Helgeland approaches the problem of what was known in the worse old sexist days as “the girl in the picture” by giving the jobs of narrator and, to some extent, audience surrogate to Frances Shea (Emily Browning), the abused lover of Reggie Kray: “Everyone had a story about the Krays…gangster princes of the city they meant to conquer,” adding of Reggie, “It took a lot of love for me to hate him the way I do.” The more obvious grabber about Legend is that it stars Tom Hardy as not only Reggie but also Ronnie, through the magic of editing and special effects (most special: a scene in which Hardy bloodily brawls with himself).

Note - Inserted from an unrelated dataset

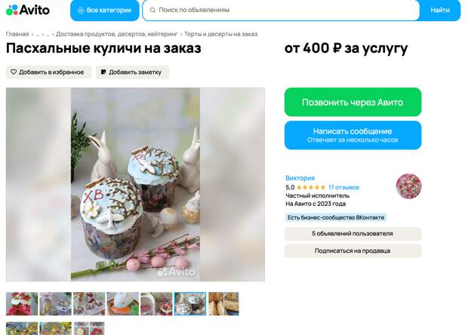The image size is (468, 335).
Task: Click the Написать сообщение button
Action: point(353,135)
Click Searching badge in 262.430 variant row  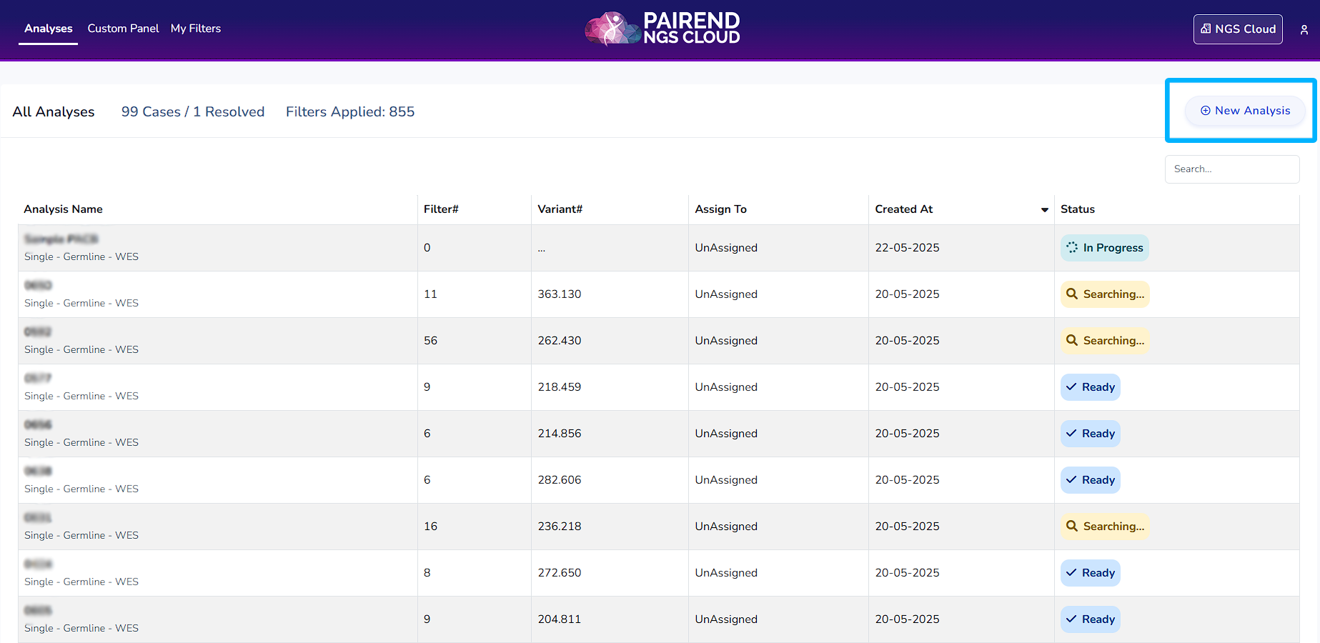tap(1105, 341)
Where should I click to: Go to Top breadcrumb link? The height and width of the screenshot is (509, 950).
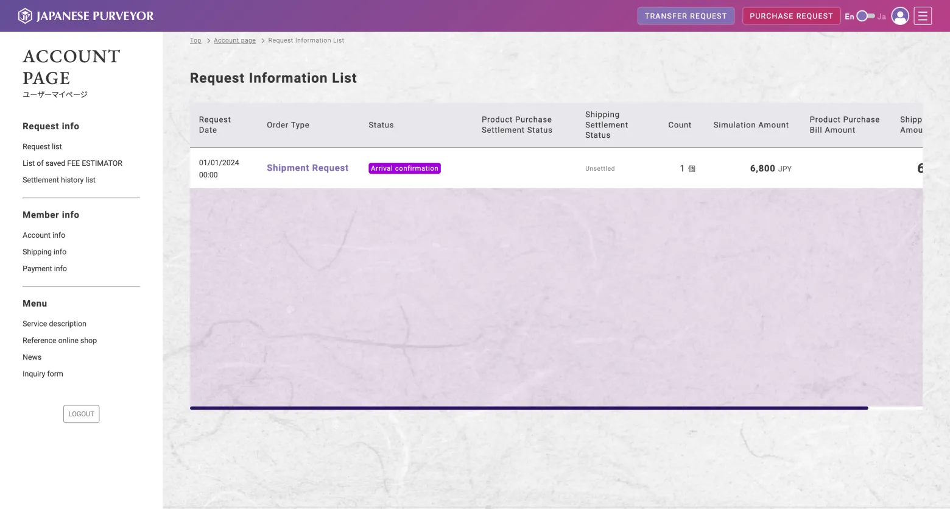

Using as source material John Pearson’s book The Profession of Violence, Helgeland gets his Goodfellas on with scenes of Reggie holding court at his nightclub Esmeralda’s Barn and a nominal examination of addictive power and ambition, explosively catalyzed by psychopathy, within the criminal element. Legend has the additional Shakespearean element of the twin brothers, mirrored but also contrasted and at odds (Peter Medak’s 1990 The Krays played up the Oedipal angst around the boys’ dotty mother). In Ron, we find bug-eyed madness (from a dream of building a utopian city in Nigeria to his general confusion and lack of self-awareness), and in Reg, we see the banality of evil, perhaps not even aware in any given moment that his assurances and promises to Frances are merely selfish lies.

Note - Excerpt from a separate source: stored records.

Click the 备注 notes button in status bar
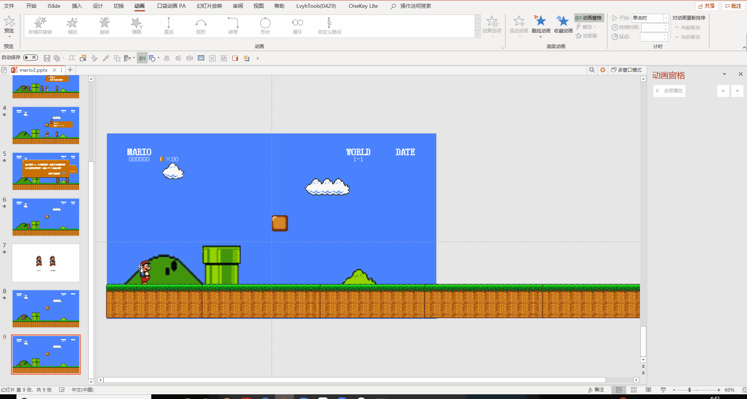This screenshot has width=747, height=399. [x=596, y=390]
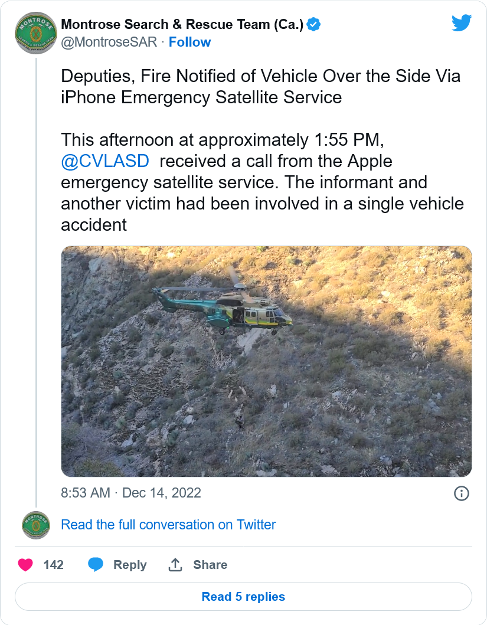The width and height of the screenshot is (487, 625).
Task: Follow the MontroseSAR account
Action: pyautogui.click(x=189, y=42)
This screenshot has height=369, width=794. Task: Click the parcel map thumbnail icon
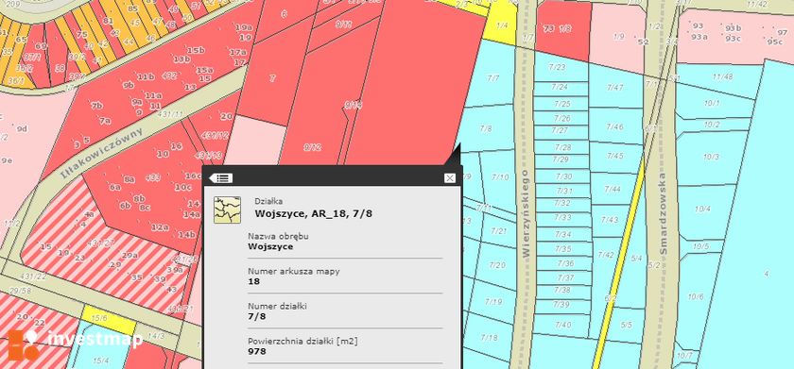pos(227,210)
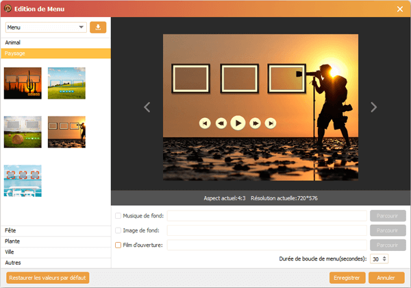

Hardy runs riot with the challenge of his study in contrasts (though his studied unintelligibility of speech gets compounded by a Cockney dialect). Poised, dapper, heterosexual tenor Reggie can almost live his lie, but shambling, eccentric, squinty, homosexual bass Ronnie alternates between a gaped-mouth simpleness and a perpetual scowl, inspiring the psychiatrist appraisal that he “has no real idea who or what he is.” (Though the real Ronnie seems to have been conflicted about his homosexuality or the public perception of it, Legend has him tell Frances, “I’m a homosexual…You shouldn’t hide what you are.”) Both brothers prove dangerously volatile and capable of murder. Certainly Legend is suffused with menace and, by its final act, existential bleakness.

Unfortunately, it also indulges in the kind of glibness that has infected British crime pictures since the heyday of Guy Ritchie (Lock, Stock and Two Smoking Barrels). Helgeland revels in the violence and depravity, setting a dubious tone that, in that final act, has as much of a struggle as Reggie in going straight. Add to that the difficulty of sympathizing with any of the characters, Frances included, and Legend can often feel like an awkward slog.